- EXERCISE -
If a line in the entries contains the string "Given", include that line in your answer.

- EXTRACTED RECORDS -
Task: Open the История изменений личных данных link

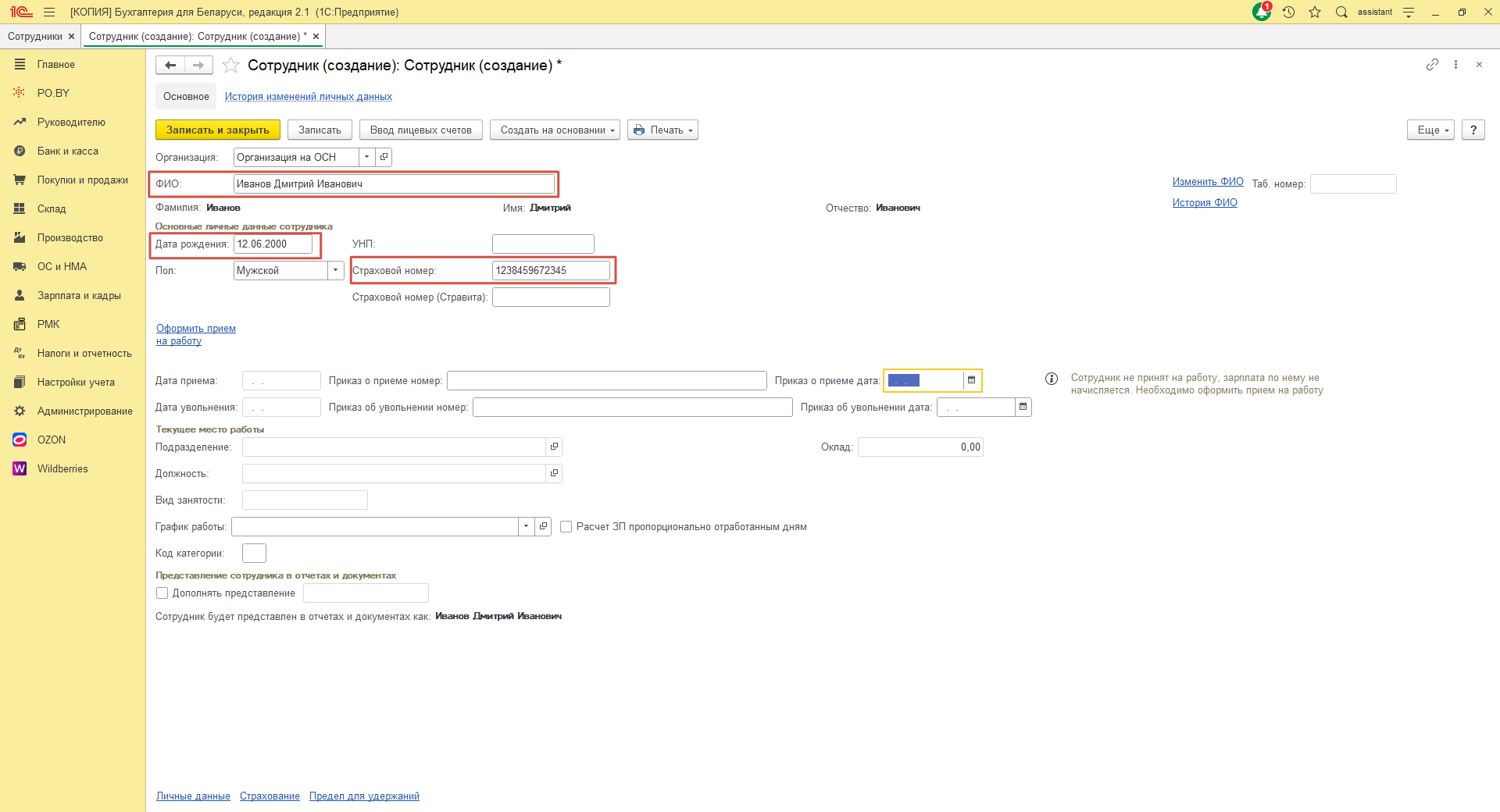Action: click(308, 97)
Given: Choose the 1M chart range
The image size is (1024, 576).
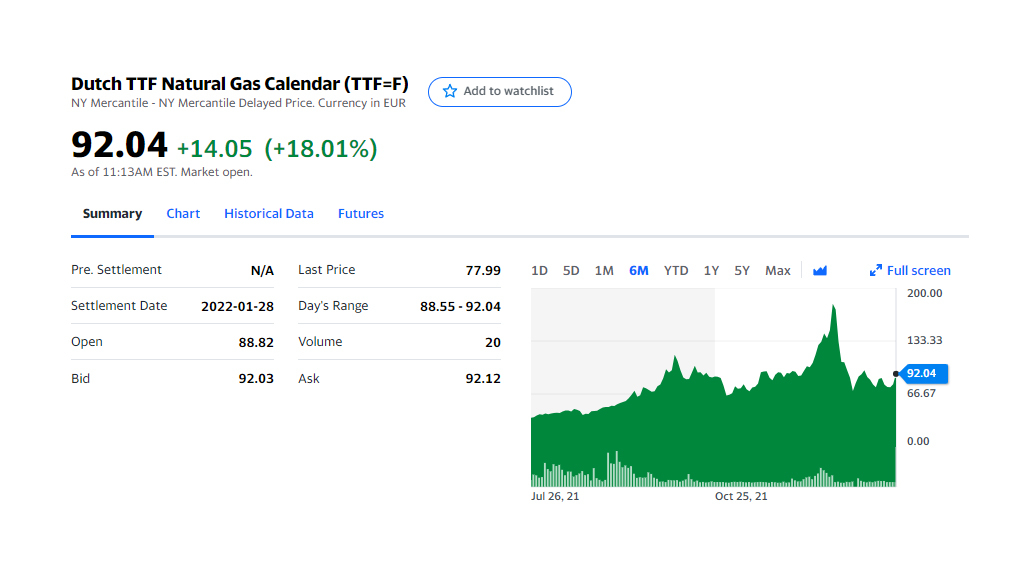Looking at the screenshot, I should 604,270.
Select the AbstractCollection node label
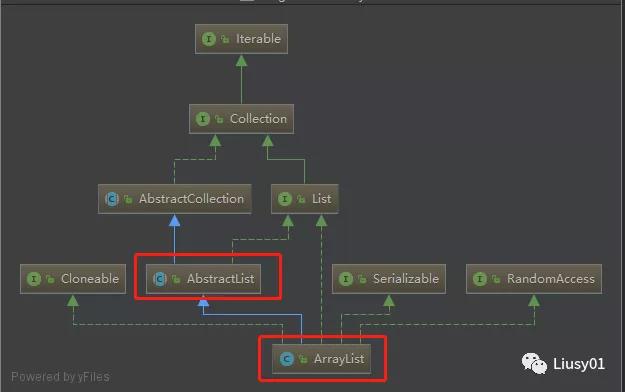 tap(191, 199)
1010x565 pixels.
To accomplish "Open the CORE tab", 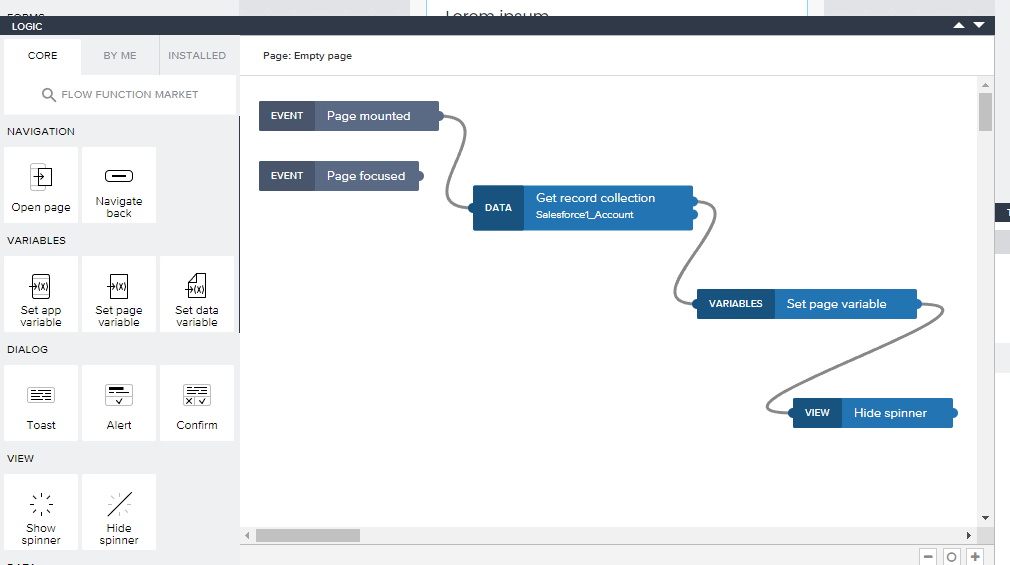I will tap(43, 56).
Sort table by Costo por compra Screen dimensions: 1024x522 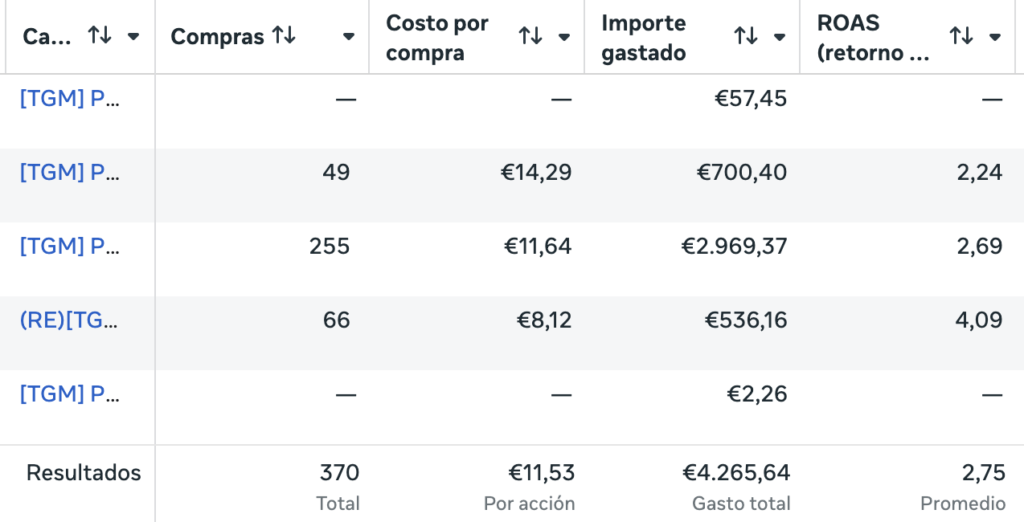tap(530, 37)
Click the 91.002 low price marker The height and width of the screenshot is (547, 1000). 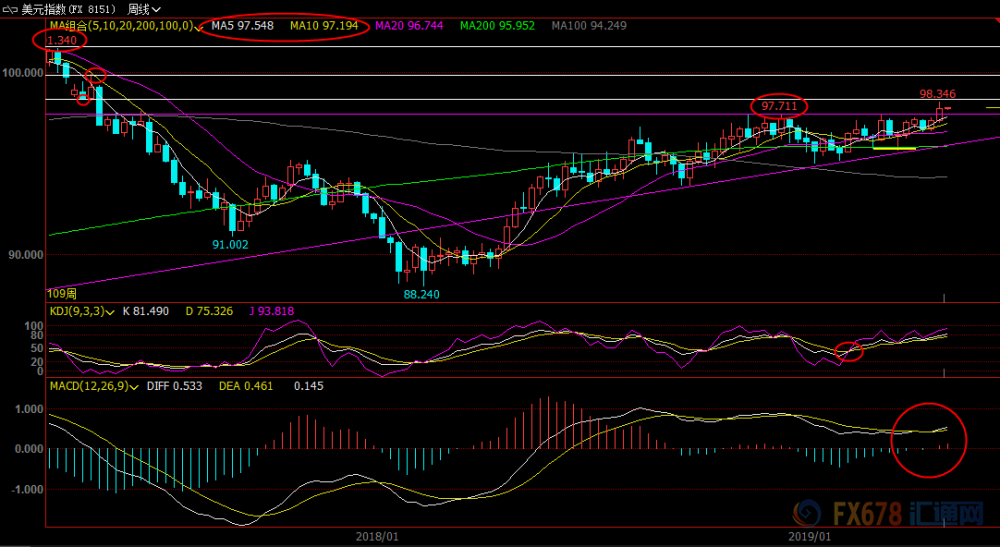(x=230, y=245)
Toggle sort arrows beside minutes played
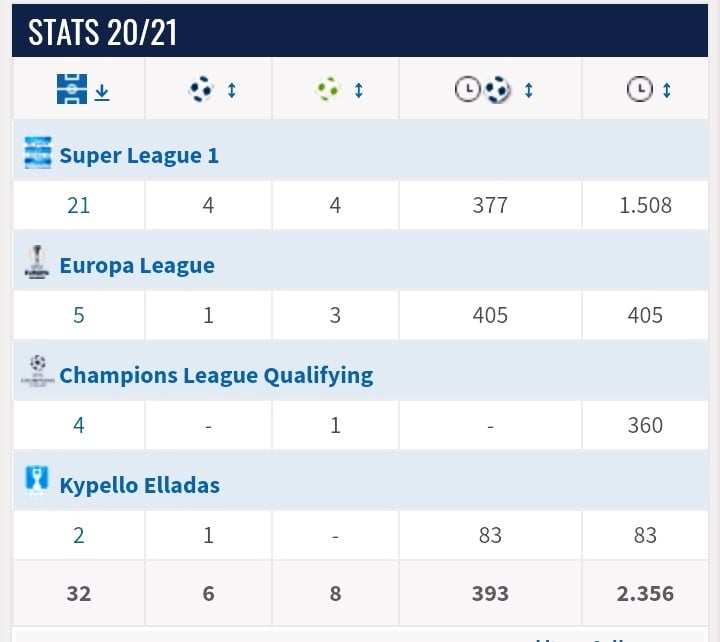This screenshot has width=720, height=642. tap(667, 90)
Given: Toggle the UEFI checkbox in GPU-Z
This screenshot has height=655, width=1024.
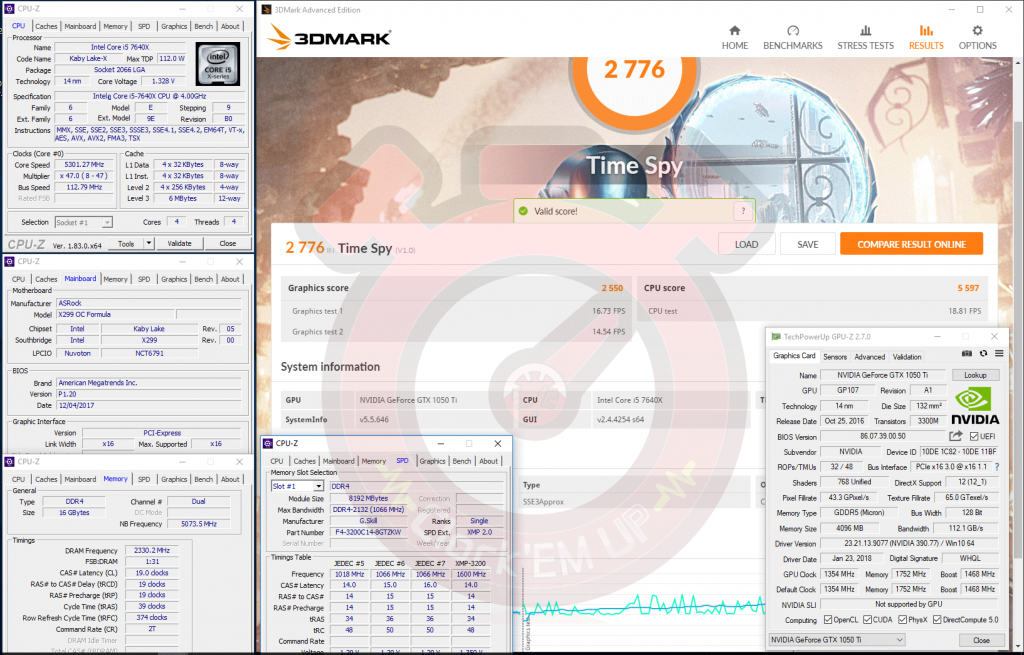Looking at the screenshot, I should [x=975, y=436].
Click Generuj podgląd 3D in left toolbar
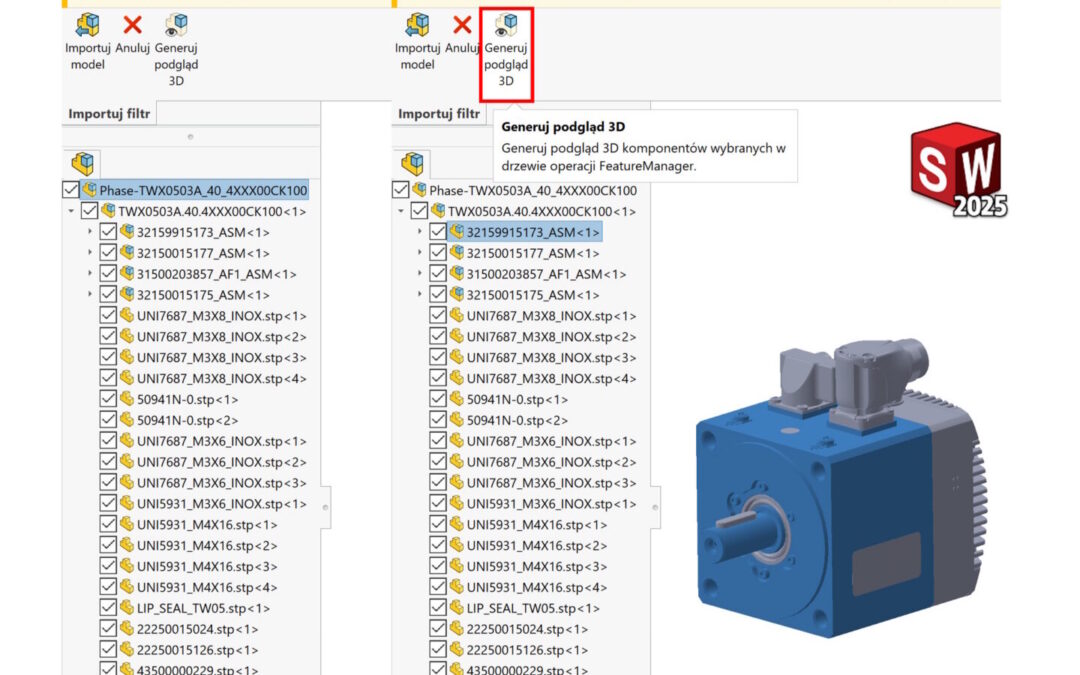Image resolution: width=1080 pixels, height=675 pixels. tap(176, 27)
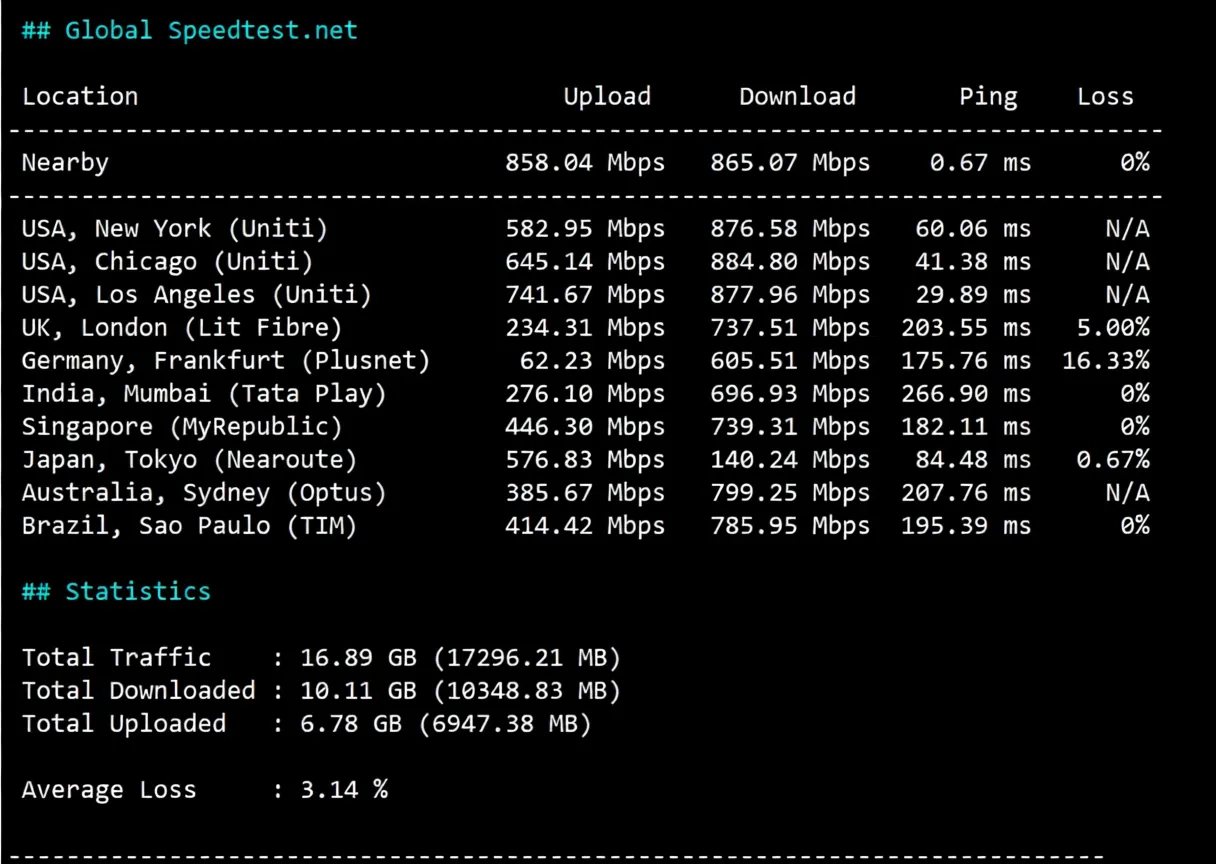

- RESULT FOR THIS EXERCISE -
Given: Choose the 1M chart range
Given: Toggle the UEFI checkbox in GPU-Z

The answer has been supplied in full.